Le Congrès de 1830 n’a pas reçu seulement son nom du Congrès de la Révolution brabançonne, il lui ressemble encore en ceci qu’il est comme lui une assemblée souveraine succédant au monarque dépossédé. La ressemblance, il est vrai, s’arrête là. Elle fait place au contraste le plus absolu dès que l’on compare et la composition et l’esprit des deux assemblées. L’une ne s’ouvre qu’à un petit nombre de privilégiés prétendant exercer, en vertu des antiques constitutions du pays, la souveraineté nationale : elle fonde ses droits et sa légitimité sur le passé, et c’est en vertu de la tradition qu’elle se substitue à l’empereur[1]. L’autre, au contraire, ne s’attribue les pouvoirs du roi que parce que ces pouvoirs, d’après la théorie révolutionnaire, n’appartiennent qu’à la nation dont elle émane et qu’elle représente. Le Congrès de 1789 invoque, en face de Joseph II, les droits acquis ; celui de 1830, en face de Guillaume, invoque les droits de l’homme. L’indépendance nationale que celui-là voulait organiser par un retour à l’Ancien Régime, celui-ci la fonda conformément à la pure doctrine du libéralisme politique.
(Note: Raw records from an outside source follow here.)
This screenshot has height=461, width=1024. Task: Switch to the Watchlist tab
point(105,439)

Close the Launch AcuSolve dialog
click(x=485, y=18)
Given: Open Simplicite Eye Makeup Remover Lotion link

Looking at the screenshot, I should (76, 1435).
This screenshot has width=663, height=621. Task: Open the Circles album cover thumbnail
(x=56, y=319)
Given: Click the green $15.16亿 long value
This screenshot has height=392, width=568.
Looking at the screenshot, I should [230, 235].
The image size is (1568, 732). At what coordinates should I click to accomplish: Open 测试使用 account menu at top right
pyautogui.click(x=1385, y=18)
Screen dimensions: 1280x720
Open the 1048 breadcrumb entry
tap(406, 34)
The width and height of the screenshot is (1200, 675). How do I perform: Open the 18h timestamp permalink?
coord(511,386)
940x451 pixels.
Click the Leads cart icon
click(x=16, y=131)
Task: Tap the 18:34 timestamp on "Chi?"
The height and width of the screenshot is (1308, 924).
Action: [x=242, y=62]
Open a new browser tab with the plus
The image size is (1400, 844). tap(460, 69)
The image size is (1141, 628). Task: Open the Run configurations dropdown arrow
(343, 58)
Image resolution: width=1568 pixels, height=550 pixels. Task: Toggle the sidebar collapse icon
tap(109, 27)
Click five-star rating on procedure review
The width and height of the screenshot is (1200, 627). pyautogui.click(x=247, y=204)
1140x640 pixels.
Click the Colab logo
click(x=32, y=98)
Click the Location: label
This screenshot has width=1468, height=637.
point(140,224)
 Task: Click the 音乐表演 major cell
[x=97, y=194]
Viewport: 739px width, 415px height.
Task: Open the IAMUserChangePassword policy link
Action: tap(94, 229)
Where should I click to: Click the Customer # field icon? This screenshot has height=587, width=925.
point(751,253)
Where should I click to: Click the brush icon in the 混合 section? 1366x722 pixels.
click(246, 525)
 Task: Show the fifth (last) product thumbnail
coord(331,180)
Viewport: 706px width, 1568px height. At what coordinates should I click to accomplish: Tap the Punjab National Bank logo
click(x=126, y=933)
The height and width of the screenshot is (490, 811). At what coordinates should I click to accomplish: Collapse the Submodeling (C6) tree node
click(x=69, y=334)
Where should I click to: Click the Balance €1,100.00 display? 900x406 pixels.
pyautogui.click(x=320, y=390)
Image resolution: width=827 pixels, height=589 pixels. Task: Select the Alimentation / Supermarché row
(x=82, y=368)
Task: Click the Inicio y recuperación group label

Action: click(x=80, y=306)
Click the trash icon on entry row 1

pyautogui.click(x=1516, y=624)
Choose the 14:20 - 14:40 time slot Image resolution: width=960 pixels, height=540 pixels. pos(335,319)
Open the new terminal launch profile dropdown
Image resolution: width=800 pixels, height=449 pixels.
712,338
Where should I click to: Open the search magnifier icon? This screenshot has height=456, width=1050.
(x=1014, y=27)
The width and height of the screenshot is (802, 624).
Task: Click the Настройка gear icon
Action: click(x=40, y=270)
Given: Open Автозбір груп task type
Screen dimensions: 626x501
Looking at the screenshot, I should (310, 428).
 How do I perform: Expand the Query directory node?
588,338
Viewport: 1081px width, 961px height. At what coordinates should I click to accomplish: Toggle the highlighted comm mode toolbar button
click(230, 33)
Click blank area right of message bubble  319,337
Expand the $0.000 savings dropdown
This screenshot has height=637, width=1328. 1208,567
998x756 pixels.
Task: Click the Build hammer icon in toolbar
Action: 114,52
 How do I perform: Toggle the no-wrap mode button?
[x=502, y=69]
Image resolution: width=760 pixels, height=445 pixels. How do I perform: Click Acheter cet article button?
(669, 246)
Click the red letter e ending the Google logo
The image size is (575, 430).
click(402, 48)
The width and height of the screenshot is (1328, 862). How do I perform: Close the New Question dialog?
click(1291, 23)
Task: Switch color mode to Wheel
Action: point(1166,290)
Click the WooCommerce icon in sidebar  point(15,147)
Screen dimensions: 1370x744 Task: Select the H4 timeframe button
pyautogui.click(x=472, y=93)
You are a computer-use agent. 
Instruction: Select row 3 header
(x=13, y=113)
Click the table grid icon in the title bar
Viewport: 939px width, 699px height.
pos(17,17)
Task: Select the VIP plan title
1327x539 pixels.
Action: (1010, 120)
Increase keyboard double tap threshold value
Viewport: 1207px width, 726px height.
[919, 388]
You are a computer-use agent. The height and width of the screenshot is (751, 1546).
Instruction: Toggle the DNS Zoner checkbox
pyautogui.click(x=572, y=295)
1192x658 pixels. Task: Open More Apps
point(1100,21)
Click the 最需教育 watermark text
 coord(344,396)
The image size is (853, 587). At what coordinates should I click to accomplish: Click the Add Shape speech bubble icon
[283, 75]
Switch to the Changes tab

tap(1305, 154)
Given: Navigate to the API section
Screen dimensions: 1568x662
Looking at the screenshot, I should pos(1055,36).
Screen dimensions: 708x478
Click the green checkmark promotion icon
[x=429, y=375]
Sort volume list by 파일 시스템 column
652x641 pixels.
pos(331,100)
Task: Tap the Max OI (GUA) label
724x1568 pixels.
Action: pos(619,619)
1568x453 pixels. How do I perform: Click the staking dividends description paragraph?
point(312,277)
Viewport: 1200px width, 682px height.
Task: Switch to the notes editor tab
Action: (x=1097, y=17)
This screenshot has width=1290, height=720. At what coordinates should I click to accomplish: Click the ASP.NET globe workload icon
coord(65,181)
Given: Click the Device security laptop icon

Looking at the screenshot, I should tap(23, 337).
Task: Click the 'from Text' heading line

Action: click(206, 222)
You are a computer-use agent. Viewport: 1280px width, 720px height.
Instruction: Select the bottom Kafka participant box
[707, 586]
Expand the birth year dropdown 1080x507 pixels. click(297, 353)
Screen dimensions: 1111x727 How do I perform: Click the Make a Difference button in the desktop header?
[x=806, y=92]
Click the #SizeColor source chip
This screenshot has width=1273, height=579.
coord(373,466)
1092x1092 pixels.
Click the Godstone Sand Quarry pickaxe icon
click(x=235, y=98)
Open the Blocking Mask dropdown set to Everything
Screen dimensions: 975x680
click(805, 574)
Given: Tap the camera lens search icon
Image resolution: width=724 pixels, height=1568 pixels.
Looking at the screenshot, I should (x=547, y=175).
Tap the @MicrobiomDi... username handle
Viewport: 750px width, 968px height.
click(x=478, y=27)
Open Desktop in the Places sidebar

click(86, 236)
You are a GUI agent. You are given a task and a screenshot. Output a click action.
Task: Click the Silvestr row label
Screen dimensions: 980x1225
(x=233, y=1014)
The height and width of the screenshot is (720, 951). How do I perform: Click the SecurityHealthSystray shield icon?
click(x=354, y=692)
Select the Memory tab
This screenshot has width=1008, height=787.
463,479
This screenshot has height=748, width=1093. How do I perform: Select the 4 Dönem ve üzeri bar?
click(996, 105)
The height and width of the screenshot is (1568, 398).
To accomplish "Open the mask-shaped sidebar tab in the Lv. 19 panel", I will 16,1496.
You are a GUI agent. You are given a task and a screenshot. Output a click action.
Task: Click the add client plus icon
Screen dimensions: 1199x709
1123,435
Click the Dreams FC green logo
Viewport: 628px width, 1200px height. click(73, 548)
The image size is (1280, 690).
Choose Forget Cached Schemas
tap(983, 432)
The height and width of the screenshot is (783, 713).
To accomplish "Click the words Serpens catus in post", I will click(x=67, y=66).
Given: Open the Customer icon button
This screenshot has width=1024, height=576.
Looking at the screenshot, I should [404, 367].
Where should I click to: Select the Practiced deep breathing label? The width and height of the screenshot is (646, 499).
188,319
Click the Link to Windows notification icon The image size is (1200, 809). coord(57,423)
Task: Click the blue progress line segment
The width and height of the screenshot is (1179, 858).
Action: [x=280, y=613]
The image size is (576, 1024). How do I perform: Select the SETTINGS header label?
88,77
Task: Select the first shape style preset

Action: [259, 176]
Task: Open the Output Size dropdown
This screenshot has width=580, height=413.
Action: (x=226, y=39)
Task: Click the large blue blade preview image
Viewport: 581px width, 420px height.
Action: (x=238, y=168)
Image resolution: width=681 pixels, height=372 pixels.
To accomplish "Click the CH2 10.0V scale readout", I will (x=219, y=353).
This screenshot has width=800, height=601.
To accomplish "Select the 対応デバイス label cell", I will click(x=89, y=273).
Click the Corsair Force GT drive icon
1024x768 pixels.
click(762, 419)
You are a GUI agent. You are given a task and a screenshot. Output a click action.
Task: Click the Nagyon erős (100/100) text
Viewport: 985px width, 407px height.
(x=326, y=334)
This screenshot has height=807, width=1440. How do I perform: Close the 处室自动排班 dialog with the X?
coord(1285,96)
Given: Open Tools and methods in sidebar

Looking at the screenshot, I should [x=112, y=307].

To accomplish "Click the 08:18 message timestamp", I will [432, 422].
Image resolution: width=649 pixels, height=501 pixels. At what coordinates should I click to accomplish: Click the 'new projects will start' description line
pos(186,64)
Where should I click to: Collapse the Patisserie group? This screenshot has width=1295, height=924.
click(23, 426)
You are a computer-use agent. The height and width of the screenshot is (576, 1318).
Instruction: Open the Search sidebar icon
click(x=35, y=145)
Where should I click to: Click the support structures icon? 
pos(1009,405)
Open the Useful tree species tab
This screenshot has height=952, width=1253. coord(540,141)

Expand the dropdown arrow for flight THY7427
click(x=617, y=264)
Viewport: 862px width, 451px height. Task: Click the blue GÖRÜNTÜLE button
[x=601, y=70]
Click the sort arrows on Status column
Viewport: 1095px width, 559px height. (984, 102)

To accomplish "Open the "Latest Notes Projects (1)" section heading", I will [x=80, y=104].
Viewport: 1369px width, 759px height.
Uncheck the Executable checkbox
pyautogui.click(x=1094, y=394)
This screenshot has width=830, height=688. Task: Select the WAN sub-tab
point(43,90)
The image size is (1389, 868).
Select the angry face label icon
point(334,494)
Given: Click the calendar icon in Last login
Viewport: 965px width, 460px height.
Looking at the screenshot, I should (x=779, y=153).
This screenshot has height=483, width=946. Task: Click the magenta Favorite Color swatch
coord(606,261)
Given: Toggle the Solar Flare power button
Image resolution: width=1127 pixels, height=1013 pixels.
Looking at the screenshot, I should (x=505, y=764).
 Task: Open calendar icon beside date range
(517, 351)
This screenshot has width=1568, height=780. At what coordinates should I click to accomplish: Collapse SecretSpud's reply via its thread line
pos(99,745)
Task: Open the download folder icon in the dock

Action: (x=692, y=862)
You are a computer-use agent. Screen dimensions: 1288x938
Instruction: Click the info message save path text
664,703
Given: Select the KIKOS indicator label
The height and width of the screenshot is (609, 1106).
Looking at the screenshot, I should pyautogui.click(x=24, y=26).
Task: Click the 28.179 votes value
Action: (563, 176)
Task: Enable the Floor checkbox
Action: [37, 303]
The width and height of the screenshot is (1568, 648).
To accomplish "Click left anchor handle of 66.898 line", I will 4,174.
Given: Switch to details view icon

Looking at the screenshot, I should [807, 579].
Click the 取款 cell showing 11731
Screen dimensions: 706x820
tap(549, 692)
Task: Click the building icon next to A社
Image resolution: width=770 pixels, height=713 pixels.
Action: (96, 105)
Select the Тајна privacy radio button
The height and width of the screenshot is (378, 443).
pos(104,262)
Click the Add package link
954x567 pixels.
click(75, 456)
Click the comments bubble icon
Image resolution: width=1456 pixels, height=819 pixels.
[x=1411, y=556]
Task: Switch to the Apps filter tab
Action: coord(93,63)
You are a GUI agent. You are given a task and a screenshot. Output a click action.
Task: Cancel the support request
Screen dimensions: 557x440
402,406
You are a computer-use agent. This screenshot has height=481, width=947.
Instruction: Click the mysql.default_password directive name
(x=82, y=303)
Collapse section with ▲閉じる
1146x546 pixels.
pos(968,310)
Un seul, parmi les membres du gouvernement provisoire, eût souhaité d’aller plus loin et de profiter des circonstances, non seulement pour réformer la constitution politique mais la constitution elle-même de la société. Louis de Potter appartenait à ce groupe de démocrates pour lesquels la liberté n’était que le prélude de l’égalité économique. Humanitaire et radical, il s’intéressait au sort des prolétaires et des humbles, exploités par le « boueux bourgeoisisme » qui en France venait de détourner la révolution à son profit. Son idéal paraît avoir été celui d’une république de citoyens jouissant des mêmes droits, où il n’y aurait ni riches ni pauvres et où la médiocrité des conditions et des désirs répondrait à un gouvernement économe et faible. Pour mieux assurer encore la liberté, cette république serait fédérative, la centralisation du pouvoir poussant nécessairement ses détenteurs à en abuser. Par une contradiction curieuse, il entendait imposer au peuple le bonheur qu’il lui réservait. Défiant du suffrage universel, qui d’ailleurs eût infailliblement soumis le pays aux catholiques, il rêvait d’une réforme venant d’en haut. Le Gouvernement provisoire lui paraissait tout désigné pour purifier le « cloaque d’immondices » qu’était la société. À ses yeux, il avait le droit de se servir pour le bien général du pouvoir dictatorial qui lui avait été délégué par la nation. La révolution avait été faite par le peuple ; le moment était venu de la terminer pour le peuple en faisant régner la justice. S’en remettre aux décisions d’une assemblée, ce serait fatalement capituler entre les mains de la bourgeoisie et sans doute, comme en France, retomber bientôt sous le joug d’un roi. S’il fallait absolument convoquer un Congrès, du moins convenait-il de borner sa mission à l’acceptation pure et simple de la constitution qui lui serait proposée par le Gouvernement provisoire[2].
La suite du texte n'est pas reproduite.